[Stored data]
━━━━━━━━━━━━━━━━

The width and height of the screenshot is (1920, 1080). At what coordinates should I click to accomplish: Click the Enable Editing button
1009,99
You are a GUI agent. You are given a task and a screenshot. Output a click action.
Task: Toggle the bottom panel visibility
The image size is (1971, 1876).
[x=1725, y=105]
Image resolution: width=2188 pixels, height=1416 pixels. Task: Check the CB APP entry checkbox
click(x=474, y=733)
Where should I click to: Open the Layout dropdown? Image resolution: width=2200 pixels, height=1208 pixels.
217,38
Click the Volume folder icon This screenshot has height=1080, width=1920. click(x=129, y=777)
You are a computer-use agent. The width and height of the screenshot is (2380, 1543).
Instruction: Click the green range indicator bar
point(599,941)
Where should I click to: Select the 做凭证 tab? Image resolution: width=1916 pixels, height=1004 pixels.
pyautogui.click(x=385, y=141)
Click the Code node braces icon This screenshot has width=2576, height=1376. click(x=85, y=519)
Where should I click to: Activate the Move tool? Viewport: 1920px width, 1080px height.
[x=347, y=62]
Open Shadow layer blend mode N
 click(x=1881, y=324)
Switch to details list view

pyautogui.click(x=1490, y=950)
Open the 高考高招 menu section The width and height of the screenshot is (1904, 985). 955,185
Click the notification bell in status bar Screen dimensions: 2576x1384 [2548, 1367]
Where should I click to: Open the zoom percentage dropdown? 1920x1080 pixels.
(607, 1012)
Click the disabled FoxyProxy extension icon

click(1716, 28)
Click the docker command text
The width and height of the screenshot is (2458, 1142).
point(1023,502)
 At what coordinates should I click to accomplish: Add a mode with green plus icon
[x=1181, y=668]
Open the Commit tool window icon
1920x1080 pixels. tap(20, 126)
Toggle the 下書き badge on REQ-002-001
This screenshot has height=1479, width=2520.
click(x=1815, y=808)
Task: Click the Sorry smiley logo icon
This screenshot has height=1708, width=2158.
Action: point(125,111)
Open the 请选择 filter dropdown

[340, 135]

━━━━━━━━━━━━━━━━

-- Problem to work on --
Using the records above, list each line that includes "Toggle".

-- Exercise result --
Task: Toggle the bottom panel visibility
Toggle the 下書き badge on REQ-002-001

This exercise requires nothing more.